Is it ever okay to tell students that someone’s death is a good thing?


courtesy of Pixabay CC0 Public Domain
Reports have come out today, not for the first time, that Abu Bakr al-Baghdadi, the self-proclaimed caliph of all Muslims and the leader of the Daesh Death Cult (aka ISIS, ISIL, or Islamic State) may have been killed in a US Air Strike. According to the USA Today report, US sources cannot confirm the Death Cult leaders demise, but it has been reported as fact by the Islamic news source AlhlulBayt, among others.

If indeed this purveyor of murder, torture, and destruction has been killed, how can this be other than good news for everyone in the world except his Cult followers? He held Daesh together through the power of his personality and his twisted preaching of Islam. Without him, will the Cult be able to go on? Is there another among the ranks of these Death Worshippers who has the Satanic charisma to take al-Baghdadi’s place? For the sake of the world, let us hope and pray not.

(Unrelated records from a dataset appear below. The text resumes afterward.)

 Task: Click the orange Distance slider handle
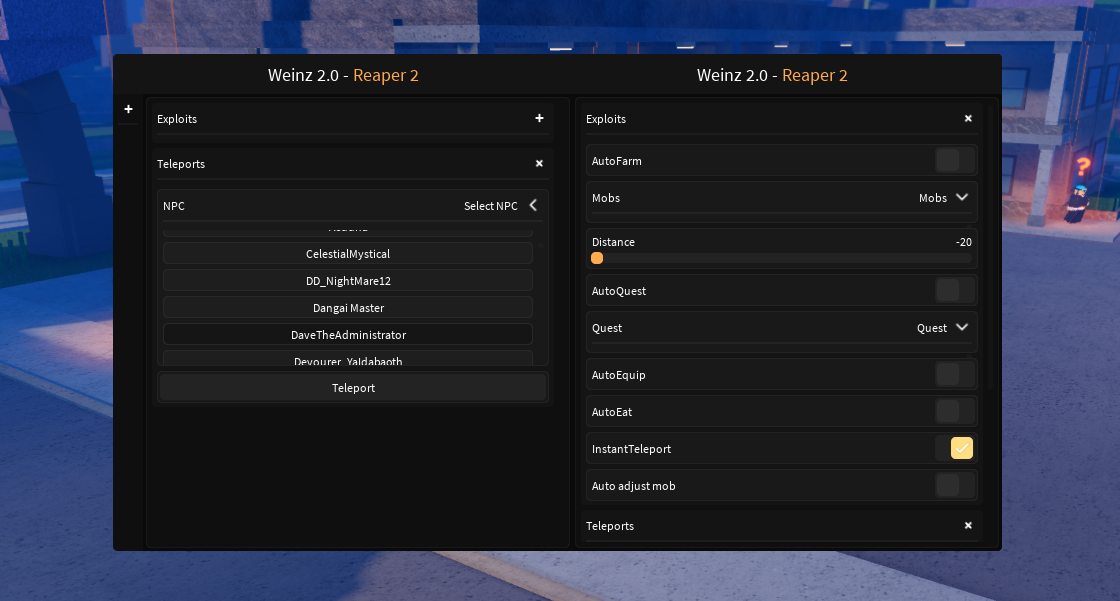click(597, 257)
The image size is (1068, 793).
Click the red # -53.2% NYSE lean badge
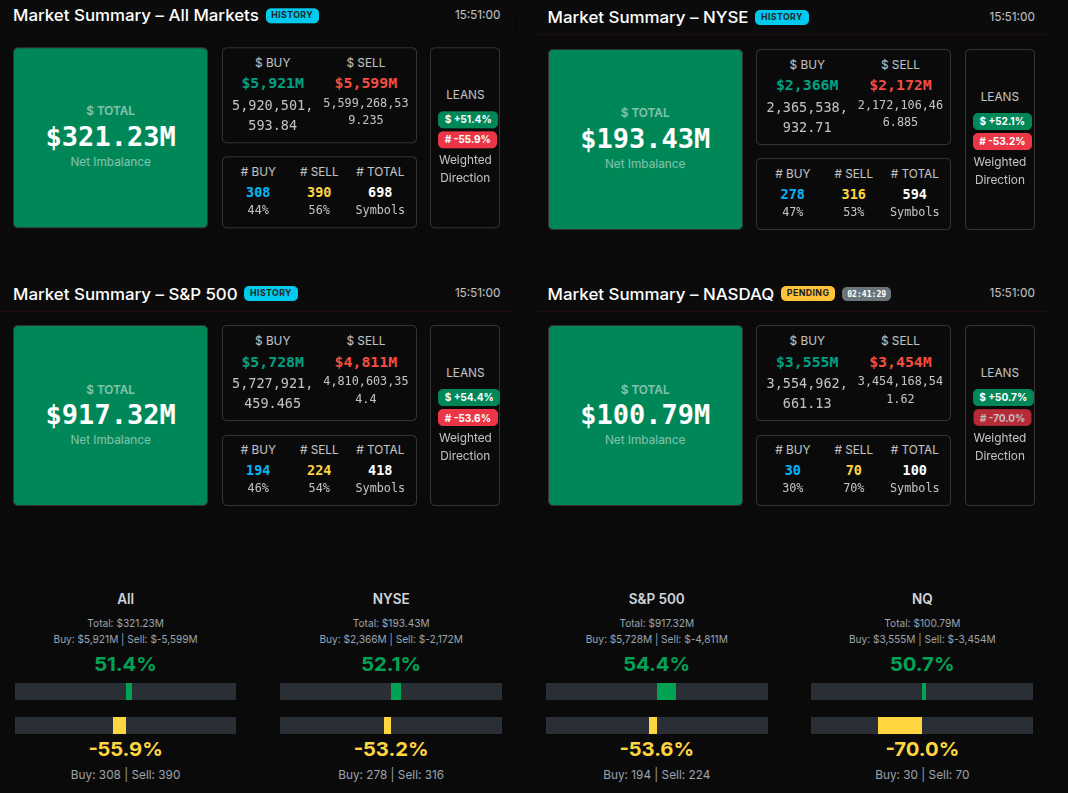tap(1000, 141)
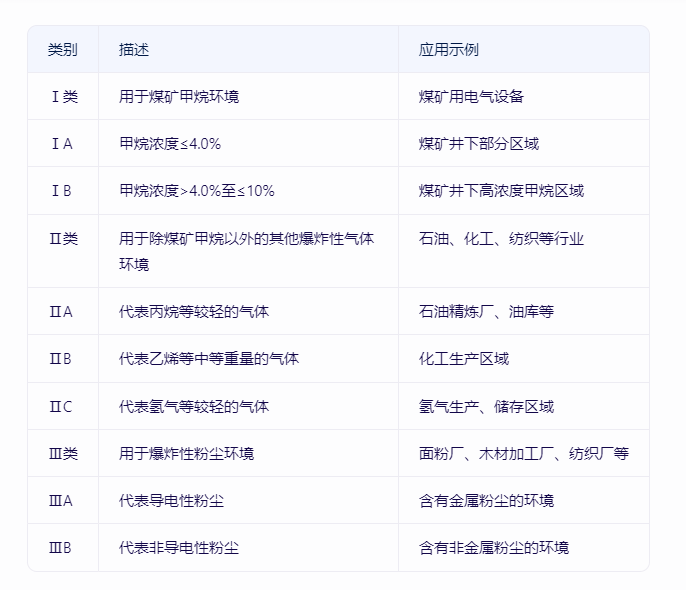Click the 描述 column header

tap(134, 49)
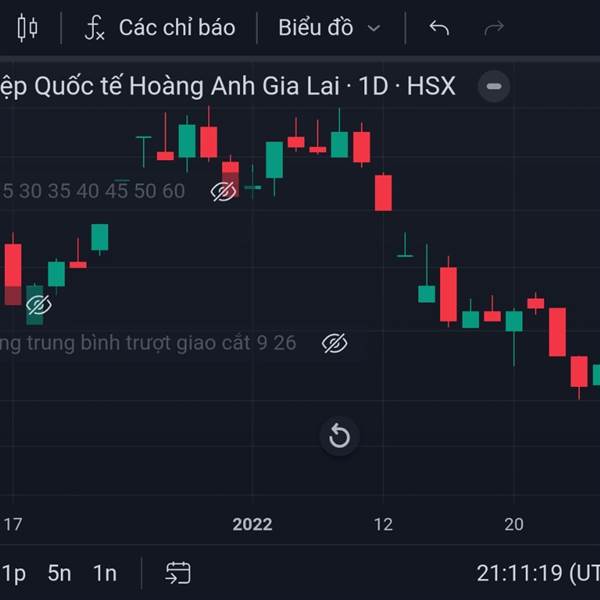The width and height of the screenshot is (600, 600).
Task: Click the fx indicators icon
Action: (x=94, y=28)
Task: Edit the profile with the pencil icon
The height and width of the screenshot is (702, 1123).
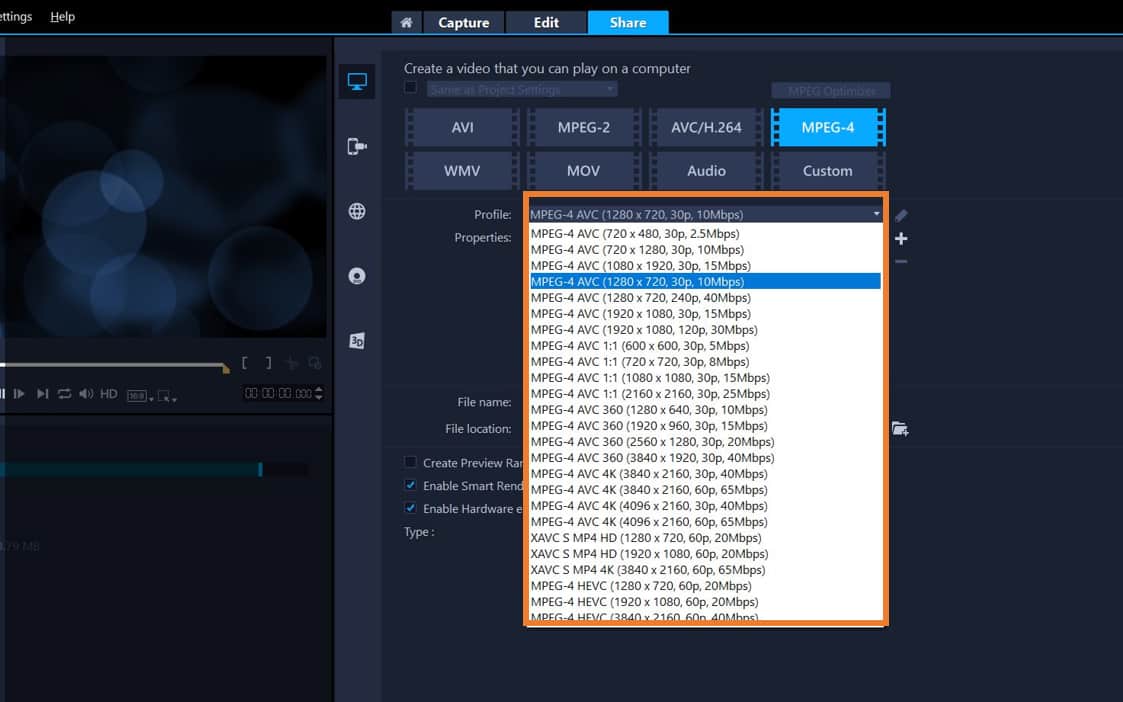Action: (900, 215)

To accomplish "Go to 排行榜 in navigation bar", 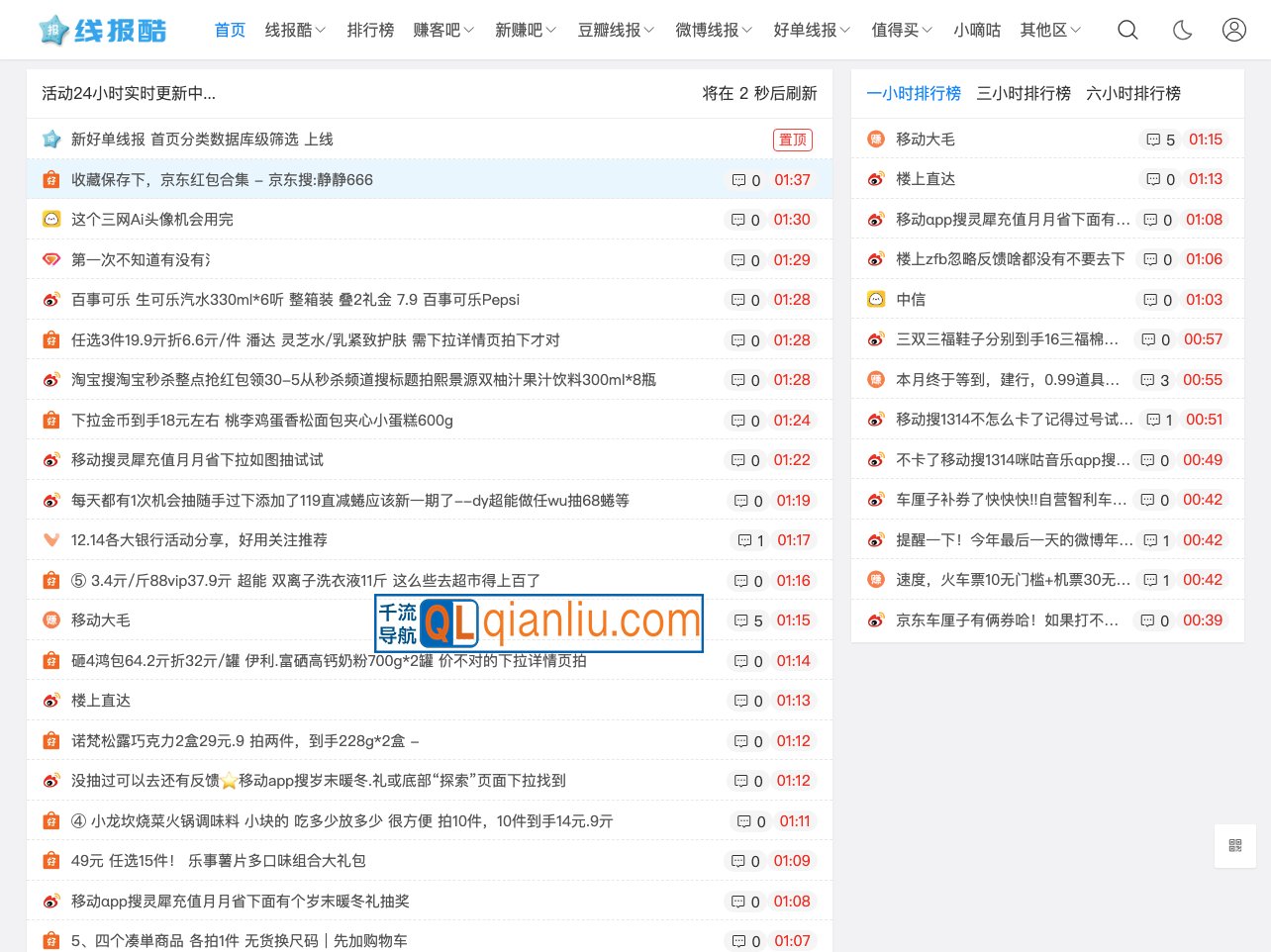I will coord(370,30).
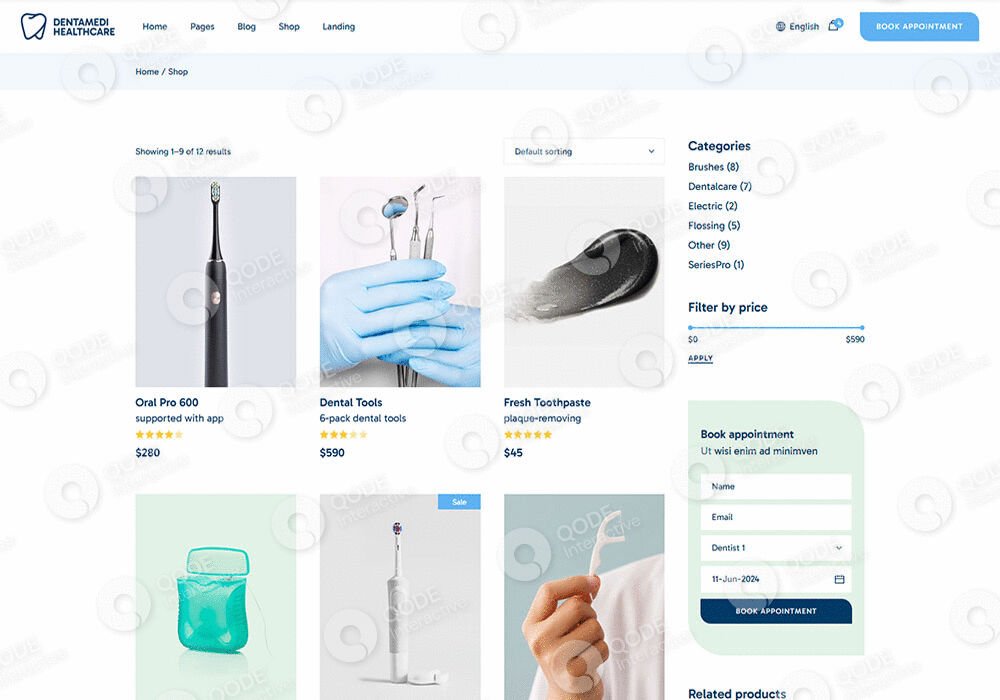Click the Dental Tools star rating

(343, 435)

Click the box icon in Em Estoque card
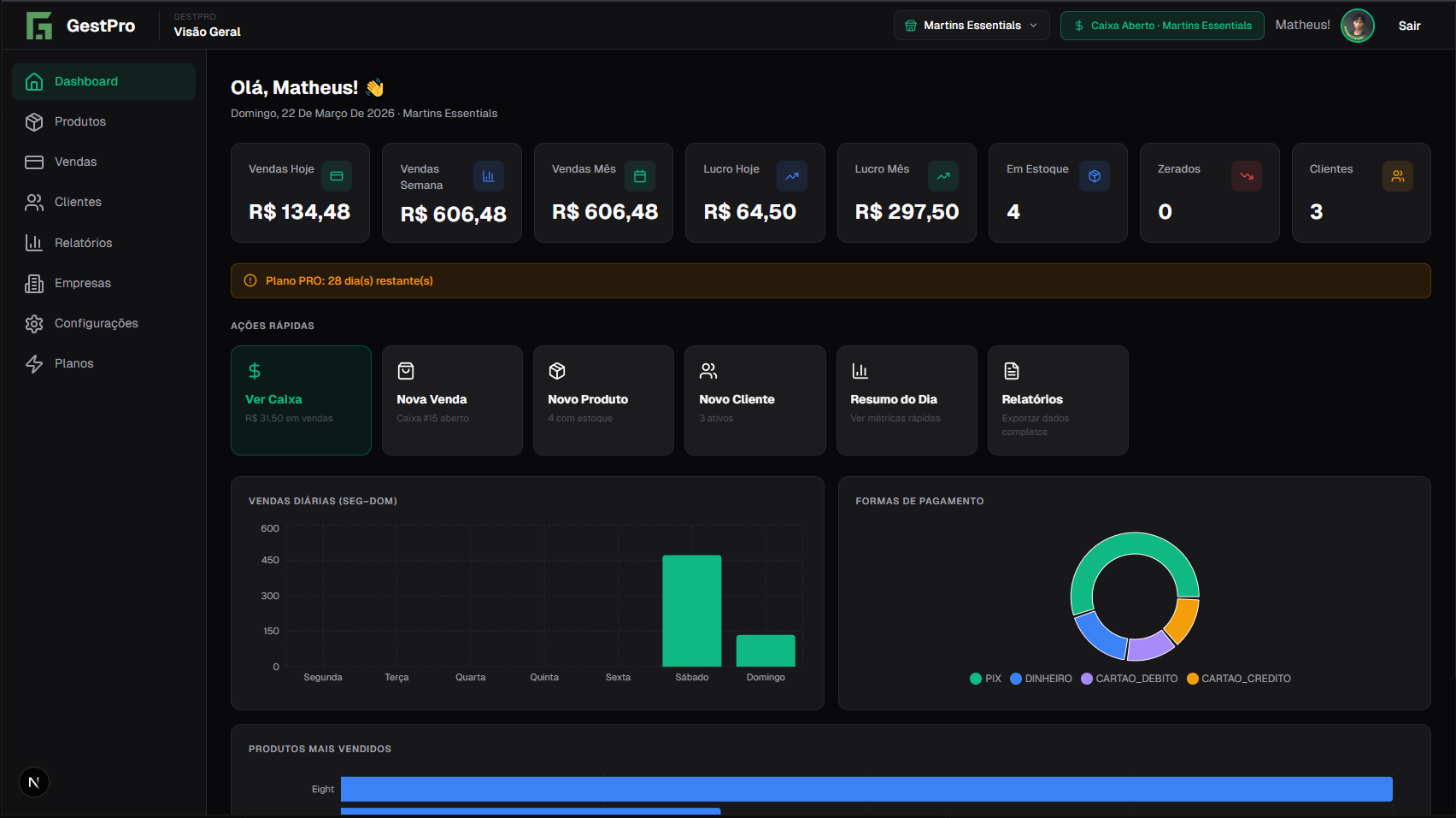pos(1095,176)
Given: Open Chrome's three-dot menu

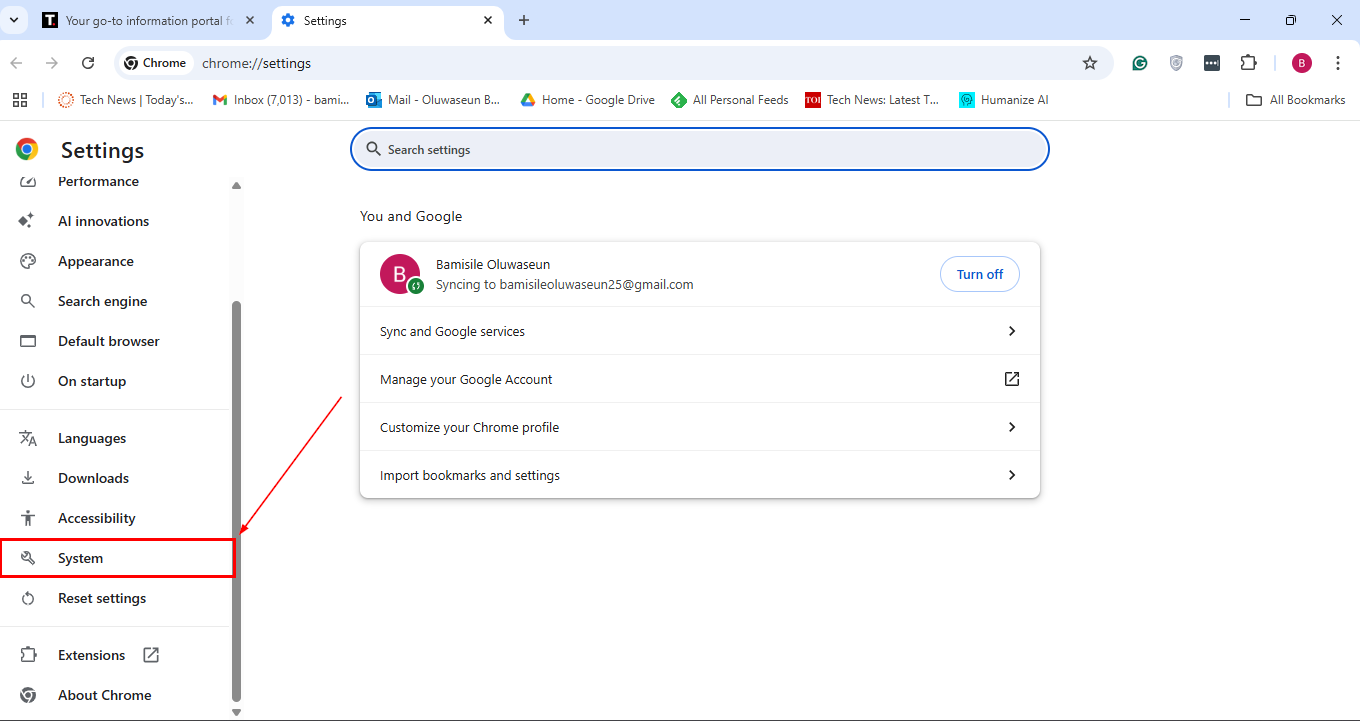Looking at the screenshot, I should tap(1338, 62).
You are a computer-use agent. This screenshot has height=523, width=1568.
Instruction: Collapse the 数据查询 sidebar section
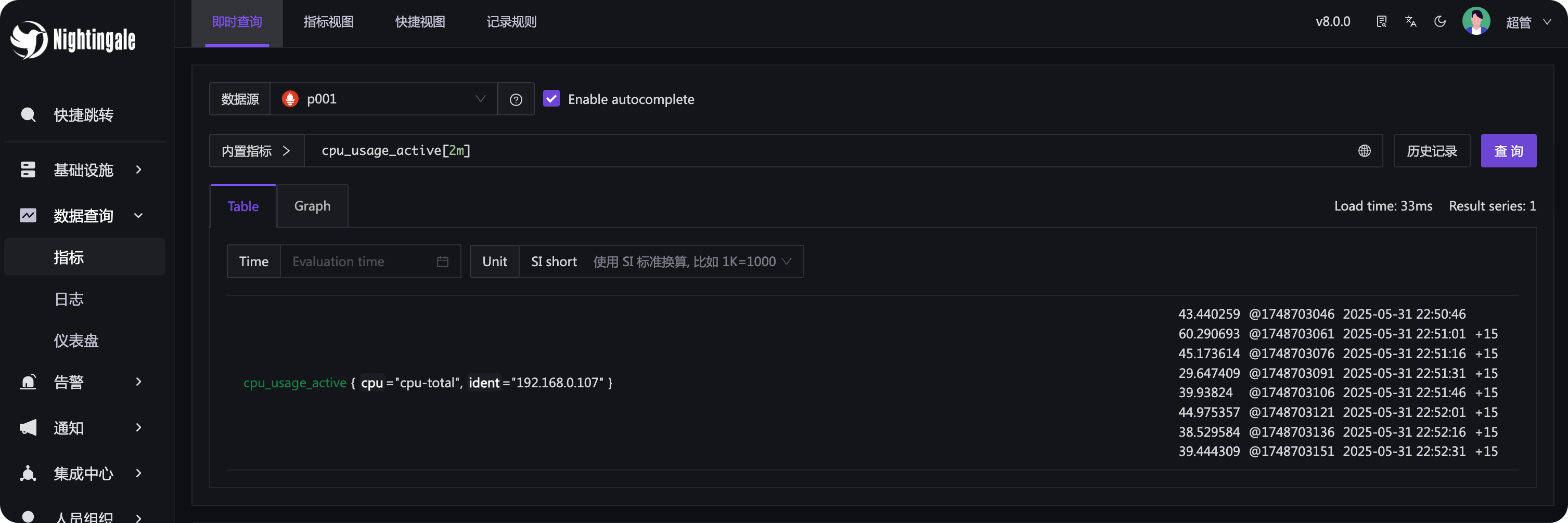click(84, 216)
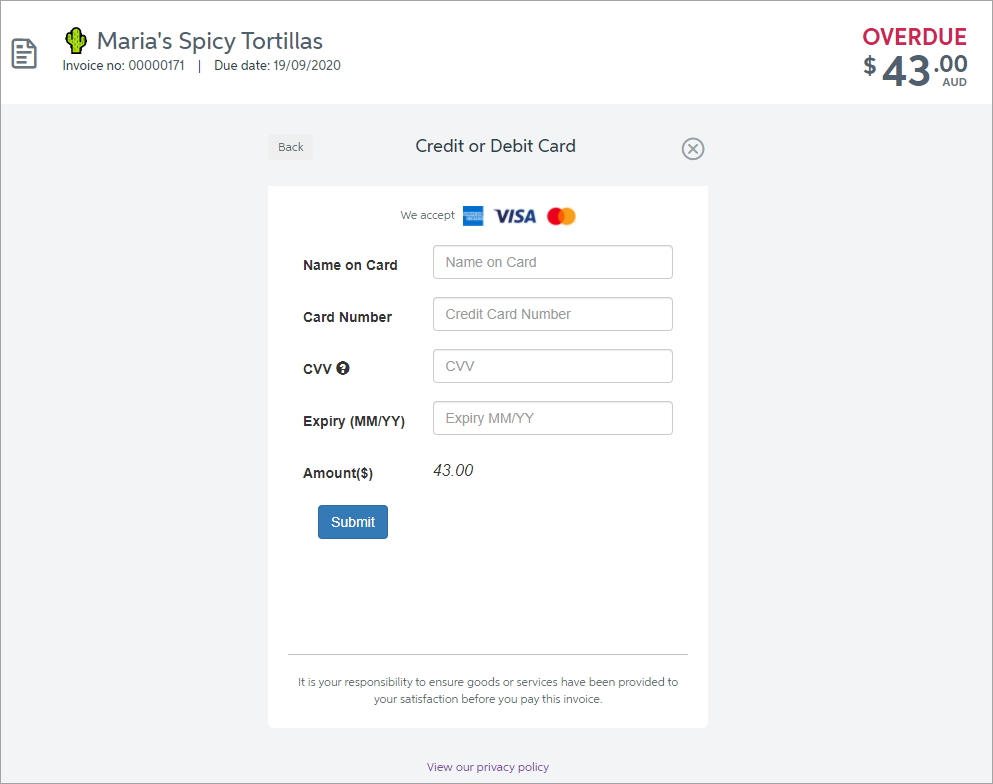The image size is (993, 784).
Task: Click the cactus logo icon
Action: coord(76,41)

Now comes the sticky issue. While I know it would be wrong to tell my students to rejoice at this human being’s death, would it be wrong to tell them that his death is a good thing for the world? In 1945, would teachers around the US and the free and newly freed world have hesitated to say that Hitler’s death was a good thing?

Alas, those were different times, before we became a nation of political correctness afraid to call a rose a rose for fear of offending those who think it is a tulip. If the death of al-Baghdadi is confirmed, will teachers have to present this news to their students in obfuscatory terms so as not to make it seem as though this man’s death is something to celebrate.

When Osama bin Laden died, though my middle grade students had no firsthand memories of the 9/11 attacks, they by-and-large acknowledged that his death was a good thing. As their teacher, I did not tell them that bin Laden’s death was something to celebrate, rather I explained why his death was as necessary for the good of humanity as cutting away a limb consumed with gangrene is for the good of the body.

How much more so then will the death of al Baghdadi, if it is confirmed, be seen as a necessary amputation of a gangrenous growth on the body of humanity; the removal of one part of a diseased ideology that if allowed to spread will eventually bring death and oppression to us all.

Perhaps between now and school starting again in the fall I will find a socially acceptable way to express the idea that, yes, at times, someone’s death is a good thing.